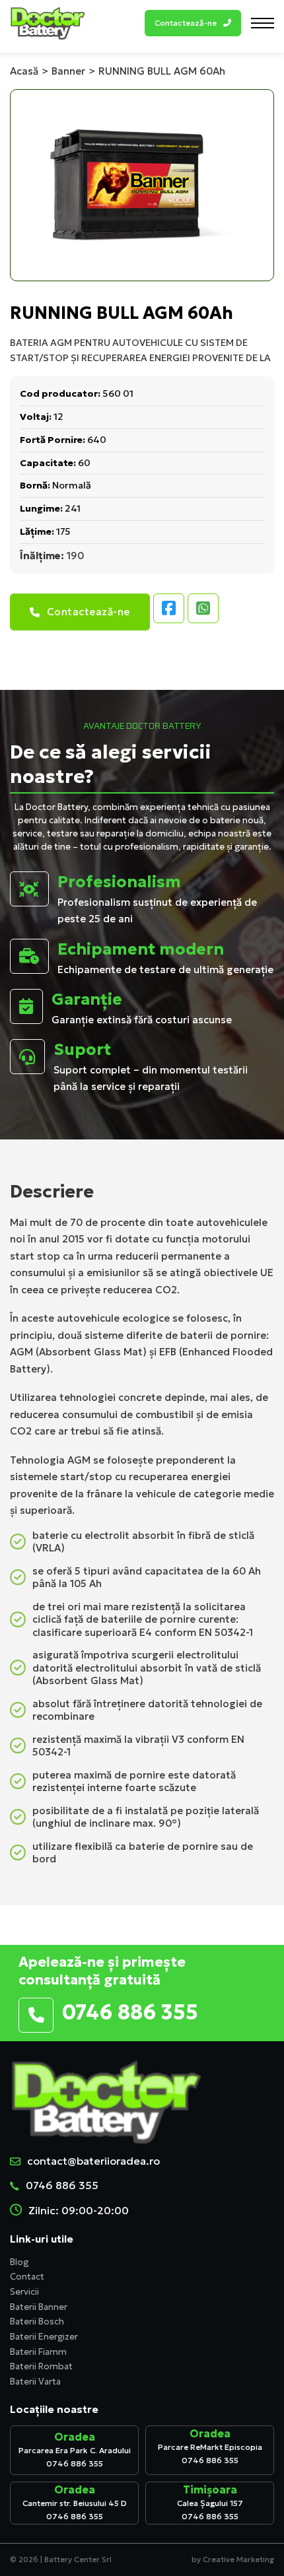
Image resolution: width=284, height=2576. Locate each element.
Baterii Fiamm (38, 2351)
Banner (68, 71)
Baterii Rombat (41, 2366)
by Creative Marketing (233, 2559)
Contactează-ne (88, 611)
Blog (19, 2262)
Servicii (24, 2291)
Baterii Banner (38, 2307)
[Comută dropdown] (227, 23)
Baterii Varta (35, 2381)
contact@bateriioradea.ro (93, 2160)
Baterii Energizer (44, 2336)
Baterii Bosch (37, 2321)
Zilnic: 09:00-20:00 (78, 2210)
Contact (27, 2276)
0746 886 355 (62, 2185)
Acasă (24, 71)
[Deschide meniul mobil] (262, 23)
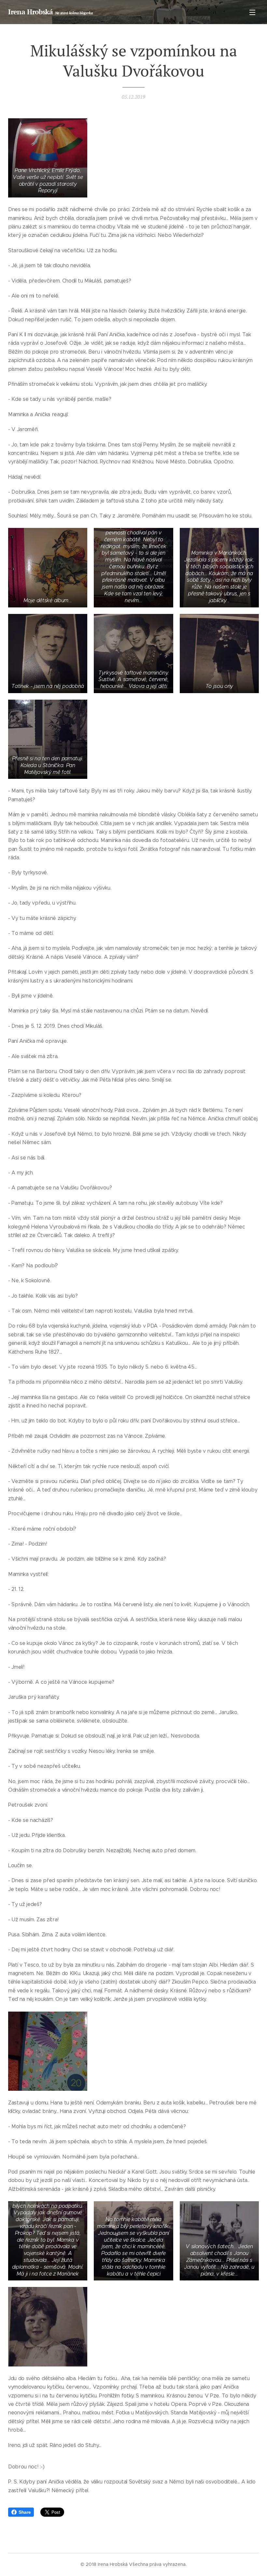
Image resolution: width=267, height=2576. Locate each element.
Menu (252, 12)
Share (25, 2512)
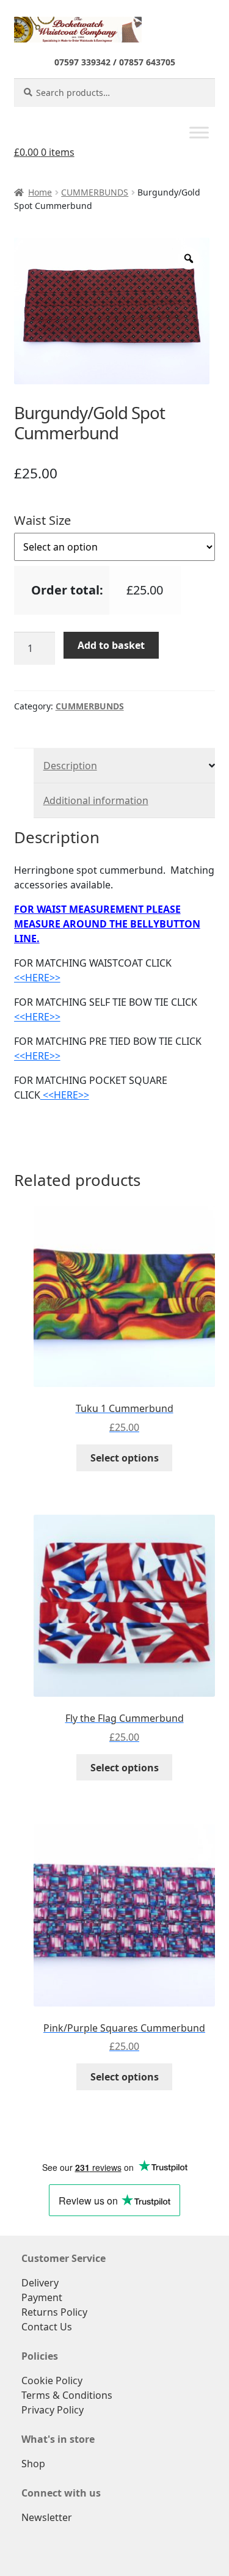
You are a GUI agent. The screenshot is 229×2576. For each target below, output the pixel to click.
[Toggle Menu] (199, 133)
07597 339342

◆ ◆ ◆ ◆ ◆ ◆ ◆

Reproduce all entries above exactly, minus the images.

Image resolution: width=284, height=2576. Locate each element.
Baterii Fiamm (38, 2351)
Banner (68, 71)
Baterii Rombat (41, 2366)
by Creative Marketing (233, 2559)
Contactează-ne (88, 611)
Blog (19, 2262)
Servicii (24, 2291)
Baterii Banner (38, 2307)
[Comută dropdown] (227, 23)
Baterii Varta (35, 2381)
contact@bateriioradea.ro (93, 2160)
Baterii Energizer (44, 2336)
Baterii Bosch (37, 2321)
Zilnic: 09:00-20:00 (78, 2210)
Contact (27, 2276)
0746 886 355 (62, 2185)
Acasă (24, 71)
[Deschide meniul mobil] (262, 23)
Image resolution: width=267, height=2576. Locate each element.
Menu (252, 12)
Share (25, 2512)
You are a GUI agent. The screenshot is 229×2576. For each target below, output the pixel to click.
[Toggle Menu] (199, 133)
07597 339342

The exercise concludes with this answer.